I’ve posted before on Worlds Without End about some examples of “stylistic drift” that occurred during Book of Mormon dictation. As I then explained, Joseph Smith didn’t restart his dictation from the beginning of the Book of Mormon after Martin Harris lost the first 116 pages. Rather, Smith picked up the dictation where he’d left off: at the beginning of the Book of Mosiah. Only after translating from Mosiah to the end of the Book of Mormon did he come back to translate 1 Nephi through Words of Mormon. When we arrange the text according to this Mosiah-first dictation sequence, we observe that at the beginning of Book of Mormon dictation Smith tended to use the terms “therefore,” “whosoever,” and “insomuch,” whereas by the end of the dictation process he instead preferred the synonymous terms “wherefore,” “whoso,” and “inasmuch.” This implies that Smith exerted at least some influence on the vocabulary of the English Book of Mormon rather than just passively reciting an existing English text projected on the surface of his seer stone.
In order to strengthen this hypothesis of monotonic stylistic drift, a few years ago I devised a way of statistically testing it in the aggregate. The results were consistent with the hypothesis, and I posted them on my personal blog. Recently I was contacted by BYU statistician G. Bruce Schaalje, who had discovered my work after independently performing a similar analysis with a similar result. Bruce looked at my data and suggested a few simple, important refinements, so it seems an update is in order. I’m grateful to him for his help.
To mitigate reader boredom, I’ll begin with an abbreviated explanation of my results. Those interested in the full details can find them after the chart below.
Here’s the short version. First I divided the Book of Mormon into twenty-one sections of ten chapters each, which I arranged according to their Mosiah-first dictation sequence. These twenty-one sections are represented by the x-values in the chart below. Then I measured each section’s relative stylistic similarity (based on the frequencies of about sixty common words) to the front and back ends of the Book of Mormon (when arranged according to dictation sequence). These are represented by our chart’s y-values. Higher y-values indicate greater similarity to the front end of the Book, while lower y-values indicate greater similarity to the back end. If the hypothesis of monotonic stylistic drift is correct, then we should end up with a fairly straight trend line with a negative slope. As our x-values increase, our y-values should decrease at a fairly constant rate. As you can see, this is basically the pattern we observe. The first data point’s a bit of an outlier, so we do get some deviation there from the predicted slope. But overall, the pattern is consistent with monotonic stylistic drift. This is significant because monotonic stylistic drift is what we would expect if the English text of the Book of Mormon were composed by a single author or translator in a Mosiah-first sequence of dictation. If the English text had multiple authors/translators or was composed in a different sequence, we wouldn’t really expect to see this pattern in the data.[1]

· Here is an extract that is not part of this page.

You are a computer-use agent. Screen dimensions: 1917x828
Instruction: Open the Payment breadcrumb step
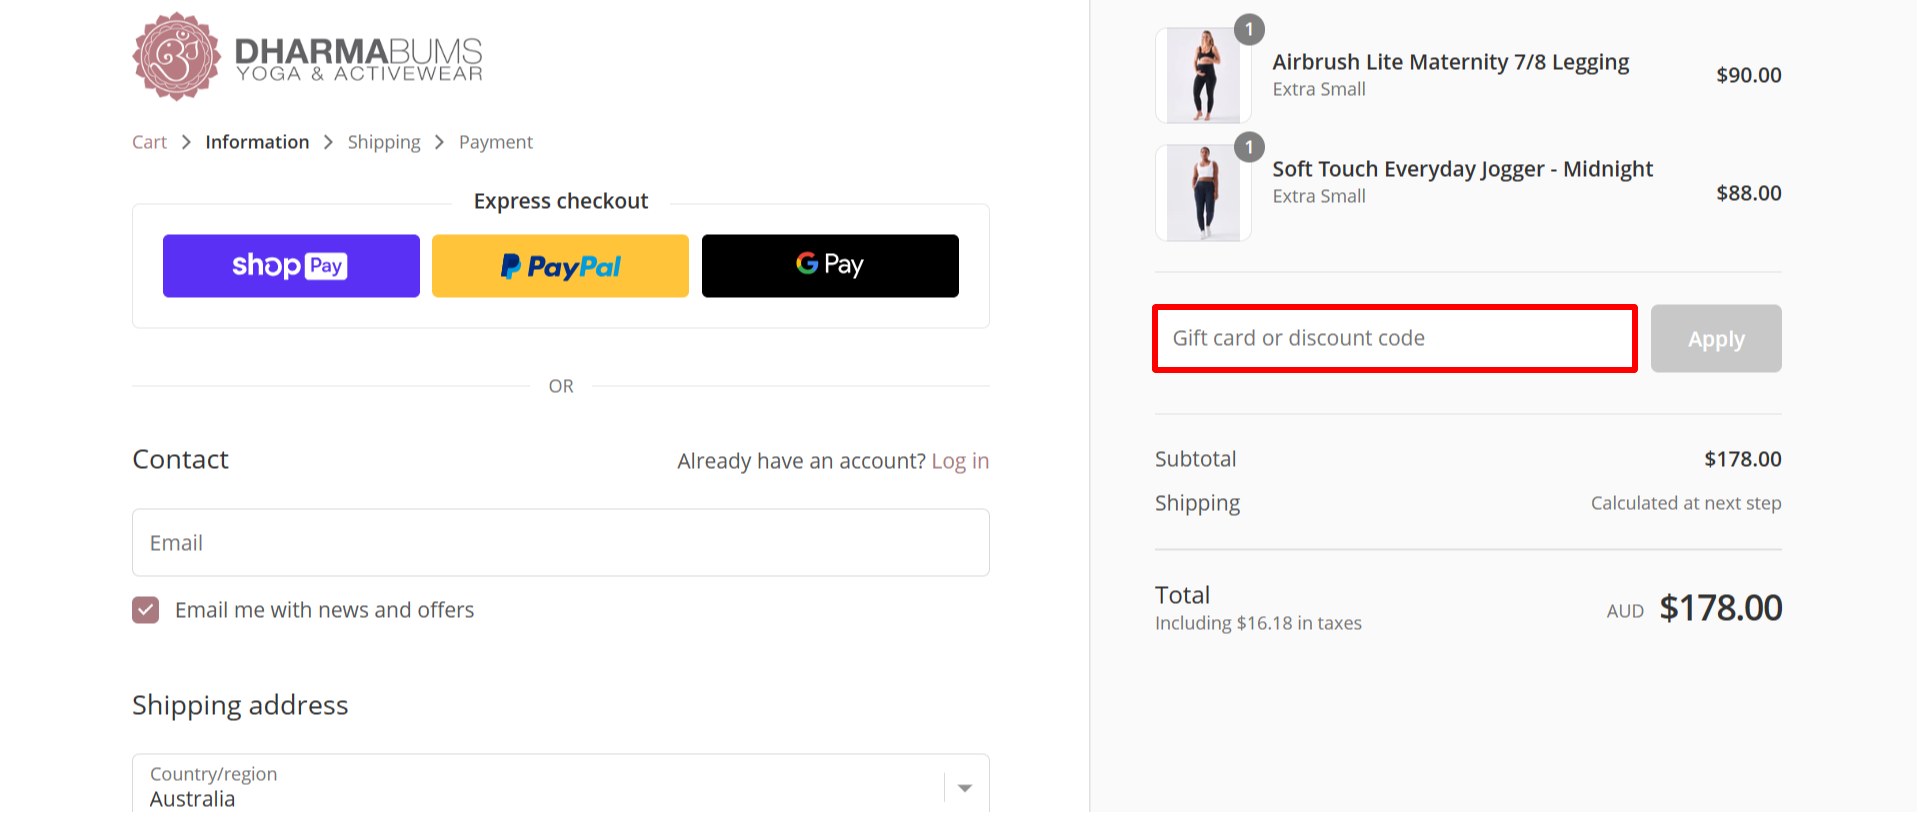pyautogui.click(x=495, y=142)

Here’s a fuller description of my method for those interested in the gory details:
1. First, I divided the Book of Mormon into twenty-one sequential ten-chapter sections, starting with the first chapter of Mosiah. I excluded Book of Mormon chapters that parallel chapters in the King James Bible. I also excluded from my final analysis a twenty-second section consisting of only five leftover chapters (Jac. 7, Enos 1, Jar. 1, Omni 1, and Words 1). This section was an outlier, probably because the text sample was too small.

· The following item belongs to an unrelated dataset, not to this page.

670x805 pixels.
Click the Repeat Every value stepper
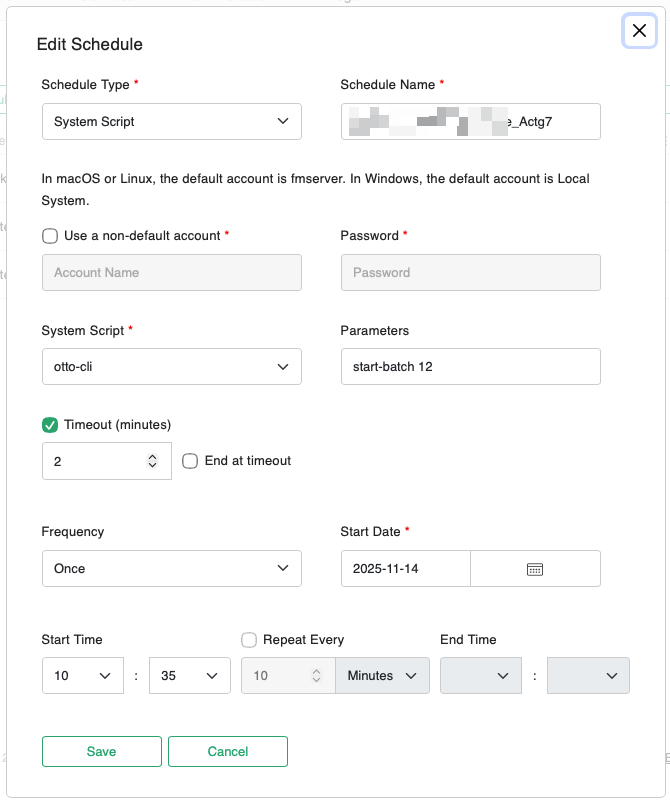pyautogui.click(x=316, y=675)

2. Second, I generated a list of all the articles, conjunctions, pronouns, and prepositions that are found in all twenty-one of my ten-chapter sections. In the literature on stylometry these words are sometimes referred to as “non-contextual” words. Bruce Schaalje prefers to call them “low content” words, because they aren’t really non-contextual. The theory is that by studying texts’ usage of such low-content words, we may be able to detect their authors’ distinctive patterns of speech or thought with relatively little interference from other variables such as subject matter or genre.
3. Next, I computed what we might call the “stylistic distances” between each ten-chapter section and each individual chapter of the Book of Mormon. Basically, these “distances” were a measure of how differently the words from Step 2 are used in each pair of texts. More specifically, I used a measure known as “Delta.” Delta is an averaged and normalized measure of differences in word-frequencies between two texts.[2]
4. I now had a spreadsheet with 21 columns (representing the 21 ten-chapter sections) and 215 rows (representing the 215 individual Book of Mormon chapters). I then found the regression slope of each column.[3] Crudely put, these regression slopes represent each ten-chapter section’s relative similarity to the first- and last-dictated chapters of the Book of Mormon. A higher slope indicates a greater stylistic similarity to the first-dictated half of the Book of Mormon, while a lower slope indicates a greater stylistic similarity to the last-dictated half of the Book of Mormon.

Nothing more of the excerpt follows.